-- The data follows --

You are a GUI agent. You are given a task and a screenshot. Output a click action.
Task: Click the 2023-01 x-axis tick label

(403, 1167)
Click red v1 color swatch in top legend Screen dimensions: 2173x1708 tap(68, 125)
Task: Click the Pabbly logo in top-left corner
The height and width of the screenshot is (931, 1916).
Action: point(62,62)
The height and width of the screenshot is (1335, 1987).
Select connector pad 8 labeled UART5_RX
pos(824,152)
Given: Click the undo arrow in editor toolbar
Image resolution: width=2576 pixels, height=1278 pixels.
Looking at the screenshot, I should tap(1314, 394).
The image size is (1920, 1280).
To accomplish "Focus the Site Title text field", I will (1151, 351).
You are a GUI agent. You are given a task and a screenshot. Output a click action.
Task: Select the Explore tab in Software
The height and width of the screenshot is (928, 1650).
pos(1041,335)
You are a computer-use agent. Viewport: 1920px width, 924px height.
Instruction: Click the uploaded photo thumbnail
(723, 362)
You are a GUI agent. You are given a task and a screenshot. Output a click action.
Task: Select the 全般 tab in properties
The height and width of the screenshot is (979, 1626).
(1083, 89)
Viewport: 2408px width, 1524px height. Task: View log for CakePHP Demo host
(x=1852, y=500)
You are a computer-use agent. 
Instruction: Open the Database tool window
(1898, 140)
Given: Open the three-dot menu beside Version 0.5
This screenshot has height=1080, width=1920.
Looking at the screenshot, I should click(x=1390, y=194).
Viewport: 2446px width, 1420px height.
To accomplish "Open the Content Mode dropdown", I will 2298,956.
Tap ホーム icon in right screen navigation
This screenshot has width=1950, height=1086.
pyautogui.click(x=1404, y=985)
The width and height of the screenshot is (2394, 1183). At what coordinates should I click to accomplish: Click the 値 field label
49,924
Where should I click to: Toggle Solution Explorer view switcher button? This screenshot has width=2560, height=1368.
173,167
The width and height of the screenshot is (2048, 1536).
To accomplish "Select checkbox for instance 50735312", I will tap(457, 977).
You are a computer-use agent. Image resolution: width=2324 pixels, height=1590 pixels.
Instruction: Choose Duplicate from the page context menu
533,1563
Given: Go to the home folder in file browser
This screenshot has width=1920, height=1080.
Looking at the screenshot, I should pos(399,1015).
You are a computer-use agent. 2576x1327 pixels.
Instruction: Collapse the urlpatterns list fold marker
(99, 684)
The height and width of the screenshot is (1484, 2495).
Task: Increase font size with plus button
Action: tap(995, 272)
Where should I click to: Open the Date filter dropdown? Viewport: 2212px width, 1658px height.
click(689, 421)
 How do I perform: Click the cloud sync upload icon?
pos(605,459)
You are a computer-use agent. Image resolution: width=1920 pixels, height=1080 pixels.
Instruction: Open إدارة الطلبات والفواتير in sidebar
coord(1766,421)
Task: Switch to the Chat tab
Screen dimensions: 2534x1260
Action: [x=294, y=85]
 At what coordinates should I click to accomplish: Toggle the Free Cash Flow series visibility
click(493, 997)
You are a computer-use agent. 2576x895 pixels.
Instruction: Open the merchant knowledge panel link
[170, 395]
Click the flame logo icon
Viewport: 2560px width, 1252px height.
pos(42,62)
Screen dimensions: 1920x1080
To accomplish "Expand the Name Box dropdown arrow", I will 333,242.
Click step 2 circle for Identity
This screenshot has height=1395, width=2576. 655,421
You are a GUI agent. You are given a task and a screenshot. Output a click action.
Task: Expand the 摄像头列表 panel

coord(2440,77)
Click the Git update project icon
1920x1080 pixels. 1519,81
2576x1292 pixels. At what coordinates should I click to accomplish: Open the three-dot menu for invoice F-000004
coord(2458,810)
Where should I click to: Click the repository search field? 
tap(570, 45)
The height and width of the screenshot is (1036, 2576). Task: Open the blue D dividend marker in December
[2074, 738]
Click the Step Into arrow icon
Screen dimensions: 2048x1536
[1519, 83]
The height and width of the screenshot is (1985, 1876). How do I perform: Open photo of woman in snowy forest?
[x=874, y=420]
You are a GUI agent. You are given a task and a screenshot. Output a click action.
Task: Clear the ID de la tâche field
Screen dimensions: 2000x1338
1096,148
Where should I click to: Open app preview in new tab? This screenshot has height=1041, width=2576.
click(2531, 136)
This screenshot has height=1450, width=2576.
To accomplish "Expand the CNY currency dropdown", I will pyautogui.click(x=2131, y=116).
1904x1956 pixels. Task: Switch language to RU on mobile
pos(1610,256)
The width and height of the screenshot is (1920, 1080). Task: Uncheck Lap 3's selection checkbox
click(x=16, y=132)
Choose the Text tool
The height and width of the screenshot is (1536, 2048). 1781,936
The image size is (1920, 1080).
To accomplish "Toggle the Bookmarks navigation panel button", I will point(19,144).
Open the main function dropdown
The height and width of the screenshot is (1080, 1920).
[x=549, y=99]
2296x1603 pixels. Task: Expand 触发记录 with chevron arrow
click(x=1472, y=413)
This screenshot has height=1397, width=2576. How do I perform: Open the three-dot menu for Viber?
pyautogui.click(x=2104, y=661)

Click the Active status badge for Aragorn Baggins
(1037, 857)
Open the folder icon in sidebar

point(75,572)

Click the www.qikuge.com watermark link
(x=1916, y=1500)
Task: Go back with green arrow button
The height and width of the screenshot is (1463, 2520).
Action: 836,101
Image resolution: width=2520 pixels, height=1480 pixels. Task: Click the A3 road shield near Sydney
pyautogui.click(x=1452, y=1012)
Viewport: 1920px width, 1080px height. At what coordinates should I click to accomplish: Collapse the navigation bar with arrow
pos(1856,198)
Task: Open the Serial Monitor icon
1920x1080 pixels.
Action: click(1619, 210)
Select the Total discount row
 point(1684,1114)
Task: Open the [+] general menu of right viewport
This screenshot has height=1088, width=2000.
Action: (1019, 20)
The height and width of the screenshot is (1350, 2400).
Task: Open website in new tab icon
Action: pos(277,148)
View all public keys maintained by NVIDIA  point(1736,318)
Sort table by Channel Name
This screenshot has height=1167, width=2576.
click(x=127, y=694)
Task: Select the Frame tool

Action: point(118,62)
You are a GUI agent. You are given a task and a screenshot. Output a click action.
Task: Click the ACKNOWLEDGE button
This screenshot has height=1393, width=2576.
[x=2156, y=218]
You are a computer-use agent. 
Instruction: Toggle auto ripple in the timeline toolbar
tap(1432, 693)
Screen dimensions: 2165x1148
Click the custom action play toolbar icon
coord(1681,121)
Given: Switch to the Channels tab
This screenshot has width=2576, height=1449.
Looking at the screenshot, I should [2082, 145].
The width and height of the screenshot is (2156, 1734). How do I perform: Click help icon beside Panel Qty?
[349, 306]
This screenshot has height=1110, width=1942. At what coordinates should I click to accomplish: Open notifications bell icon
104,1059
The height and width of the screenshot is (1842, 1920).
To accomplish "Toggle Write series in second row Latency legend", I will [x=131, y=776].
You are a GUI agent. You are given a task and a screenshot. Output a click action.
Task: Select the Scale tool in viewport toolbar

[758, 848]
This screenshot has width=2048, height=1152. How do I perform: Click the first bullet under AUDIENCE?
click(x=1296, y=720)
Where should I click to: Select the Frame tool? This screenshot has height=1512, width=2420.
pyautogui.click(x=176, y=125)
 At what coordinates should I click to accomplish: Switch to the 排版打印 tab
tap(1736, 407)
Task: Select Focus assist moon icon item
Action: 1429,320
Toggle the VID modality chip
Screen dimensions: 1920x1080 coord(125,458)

-- The data concluded --

# [Activity]
Wherever the word "legend" turns up in the records, copy out the line it is on.

# [Response to this task]
Click red v1 color swatch in top legend Screen dimensions: 2173x1708 tap(68, 125)
To accomplish "Toggle Write series in second row Latency legend", I will [x=131, y=776].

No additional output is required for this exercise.